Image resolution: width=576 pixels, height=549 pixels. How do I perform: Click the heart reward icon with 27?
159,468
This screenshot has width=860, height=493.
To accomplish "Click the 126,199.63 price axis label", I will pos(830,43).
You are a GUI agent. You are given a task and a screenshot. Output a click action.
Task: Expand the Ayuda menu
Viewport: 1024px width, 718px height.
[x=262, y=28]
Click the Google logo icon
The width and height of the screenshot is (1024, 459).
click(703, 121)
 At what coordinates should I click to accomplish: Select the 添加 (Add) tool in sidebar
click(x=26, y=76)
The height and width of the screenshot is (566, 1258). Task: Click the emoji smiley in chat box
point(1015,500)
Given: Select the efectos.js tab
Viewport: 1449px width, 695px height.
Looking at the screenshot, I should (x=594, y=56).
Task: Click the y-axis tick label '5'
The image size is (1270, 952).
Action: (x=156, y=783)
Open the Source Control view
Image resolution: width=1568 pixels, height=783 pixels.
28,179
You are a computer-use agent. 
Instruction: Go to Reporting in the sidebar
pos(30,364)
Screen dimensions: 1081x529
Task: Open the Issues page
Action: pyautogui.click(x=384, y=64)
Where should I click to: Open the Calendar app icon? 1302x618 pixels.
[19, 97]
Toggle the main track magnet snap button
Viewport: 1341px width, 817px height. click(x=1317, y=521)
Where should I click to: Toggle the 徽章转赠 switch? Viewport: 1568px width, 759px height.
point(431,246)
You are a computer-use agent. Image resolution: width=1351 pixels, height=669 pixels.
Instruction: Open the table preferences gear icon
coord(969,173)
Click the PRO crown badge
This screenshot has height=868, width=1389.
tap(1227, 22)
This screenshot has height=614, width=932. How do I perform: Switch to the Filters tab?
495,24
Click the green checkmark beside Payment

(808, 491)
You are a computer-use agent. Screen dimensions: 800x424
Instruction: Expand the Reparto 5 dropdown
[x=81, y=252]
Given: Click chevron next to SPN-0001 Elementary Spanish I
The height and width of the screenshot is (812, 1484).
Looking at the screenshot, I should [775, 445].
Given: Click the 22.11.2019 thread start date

##############################

Provide the number of lines in the preceding entries that include the string "computer", with no other words.

• [Output of the task] 3